Based on our experiences we have been working on an improved process to help sharing such large scale and global vulnerability information with other CERTs and security teams across the globe. Once the TI team gets data from a trusted source in a structured format, we are able to disseminate the data within 24 hours during working days. Most certainly the TI accredited and certified teams are building the trusted backbone for any such sharing effort. Therefore we focused on making the TI database more usable demanding more precise controls on fields like ASN numbers, IP address ranges or Internet domain names.
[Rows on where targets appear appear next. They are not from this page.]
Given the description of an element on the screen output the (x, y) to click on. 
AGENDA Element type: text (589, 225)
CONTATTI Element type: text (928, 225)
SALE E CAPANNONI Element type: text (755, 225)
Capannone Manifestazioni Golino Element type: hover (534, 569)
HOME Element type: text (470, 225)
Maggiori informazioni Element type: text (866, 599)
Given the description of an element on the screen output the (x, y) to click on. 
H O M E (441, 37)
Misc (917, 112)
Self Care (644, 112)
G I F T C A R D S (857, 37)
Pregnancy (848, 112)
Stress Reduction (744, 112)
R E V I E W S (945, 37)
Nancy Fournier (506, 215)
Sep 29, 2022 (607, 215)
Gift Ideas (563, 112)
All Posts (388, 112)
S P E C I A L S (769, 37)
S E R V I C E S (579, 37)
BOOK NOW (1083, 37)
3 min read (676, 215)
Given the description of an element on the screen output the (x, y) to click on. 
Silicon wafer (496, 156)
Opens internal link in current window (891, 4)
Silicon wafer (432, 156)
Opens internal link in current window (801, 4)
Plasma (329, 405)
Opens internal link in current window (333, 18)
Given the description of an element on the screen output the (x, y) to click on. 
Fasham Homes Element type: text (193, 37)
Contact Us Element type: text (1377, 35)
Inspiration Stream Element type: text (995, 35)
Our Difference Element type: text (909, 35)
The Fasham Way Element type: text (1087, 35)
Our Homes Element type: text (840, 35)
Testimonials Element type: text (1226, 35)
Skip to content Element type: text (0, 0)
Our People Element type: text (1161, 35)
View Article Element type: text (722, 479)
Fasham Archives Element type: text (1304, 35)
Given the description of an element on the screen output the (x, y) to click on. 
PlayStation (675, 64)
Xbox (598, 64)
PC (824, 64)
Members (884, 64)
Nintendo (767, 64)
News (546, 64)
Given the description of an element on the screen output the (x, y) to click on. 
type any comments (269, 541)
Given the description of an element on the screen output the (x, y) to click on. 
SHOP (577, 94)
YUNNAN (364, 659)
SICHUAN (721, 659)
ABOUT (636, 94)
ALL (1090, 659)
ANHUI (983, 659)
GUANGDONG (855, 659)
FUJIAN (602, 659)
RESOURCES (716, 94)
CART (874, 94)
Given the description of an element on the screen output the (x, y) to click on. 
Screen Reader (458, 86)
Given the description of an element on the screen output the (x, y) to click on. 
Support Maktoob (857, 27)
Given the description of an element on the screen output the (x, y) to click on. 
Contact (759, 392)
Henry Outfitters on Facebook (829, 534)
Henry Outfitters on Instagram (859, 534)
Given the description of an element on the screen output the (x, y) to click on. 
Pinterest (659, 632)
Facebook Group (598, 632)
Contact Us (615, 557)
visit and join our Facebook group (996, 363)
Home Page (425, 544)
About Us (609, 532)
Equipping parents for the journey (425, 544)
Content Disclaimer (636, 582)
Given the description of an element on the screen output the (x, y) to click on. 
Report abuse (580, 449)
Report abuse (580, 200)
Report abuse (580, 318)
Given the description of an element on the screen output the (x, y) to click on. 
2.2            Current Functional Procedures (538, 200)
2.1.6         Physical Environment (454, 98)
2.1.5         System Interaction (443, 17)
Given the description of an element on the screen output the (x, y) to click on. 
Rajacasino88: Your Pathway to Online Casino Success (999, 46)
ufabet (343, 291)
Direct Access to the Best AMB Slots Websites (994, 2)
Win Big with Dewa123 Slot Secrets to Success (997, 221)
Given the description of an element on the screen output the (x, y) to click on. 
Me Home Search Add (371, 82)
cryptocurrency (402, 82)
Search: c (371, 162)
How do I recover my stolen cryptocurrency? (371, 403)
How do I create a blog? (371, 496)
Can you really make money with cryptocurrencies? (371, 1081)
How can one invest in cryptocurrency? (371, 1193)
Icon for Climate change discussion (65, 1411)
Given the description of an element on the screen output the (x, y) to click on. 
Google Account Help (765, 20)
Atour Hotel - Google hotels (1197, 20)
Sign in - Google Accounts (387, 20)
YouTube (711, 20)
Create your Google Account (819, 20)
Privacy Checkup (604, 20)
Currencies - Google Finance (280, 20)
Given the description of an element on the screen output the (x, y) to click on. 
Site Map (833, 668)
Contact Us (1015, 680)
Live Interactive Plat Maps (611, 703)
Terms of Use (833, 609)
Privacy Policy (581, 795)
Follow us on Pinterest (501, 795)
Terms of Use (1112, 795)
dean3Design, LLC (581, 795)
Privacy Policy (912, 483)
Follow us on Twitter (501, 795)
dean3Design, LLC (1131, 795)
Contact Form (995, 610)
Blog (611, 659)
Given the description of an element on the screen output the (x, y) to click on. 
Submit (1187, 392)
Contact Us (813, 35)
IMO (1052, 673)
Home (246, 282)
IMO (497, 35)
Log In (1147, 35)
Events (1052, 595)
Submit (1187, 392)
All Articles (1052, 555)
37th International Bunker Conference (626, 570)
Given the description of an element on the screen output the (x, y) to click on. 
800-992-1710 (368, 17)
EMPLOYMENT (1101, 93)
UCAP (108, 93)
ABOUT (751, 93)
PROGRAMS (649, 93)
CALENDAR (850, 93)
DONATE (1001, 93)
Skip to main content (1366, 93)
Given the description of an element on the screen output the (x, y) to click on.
There is also now an automated transfer of such information to the ACDC Clearinghouse (decided by each team individually if it would like to participate in this transfer), so that ACDC can send you received data belonging to your constituencies.

More Services for Members

All other services are by design restricted to the members, as they finance these services. Most importantly from the viewpoint of operational teams are the following:

  • TI Certification - Only accredited teams can apply for TI Certification
  • Public Key Infrastructure - Member team representatives as well as individual team members get X.509 user certificates in order to gain access to restricted and protected services and interfaces.
  • GPG/PGP key signing - The TI offers GPG/PGP key-signing of member team's signing key and team representative keys.
  • Downloads - The restricted members website offers a one-click downloadable CSV file with contact information about all teams registered by the TI, and a version with only Accredited and Certified teams. In addition GPG/PGP key rings are maintained and made available. You can easily integrate this information in a team's information system or in a team's trouble ticket system. The same information as in the CSV file is available as JSON file for members.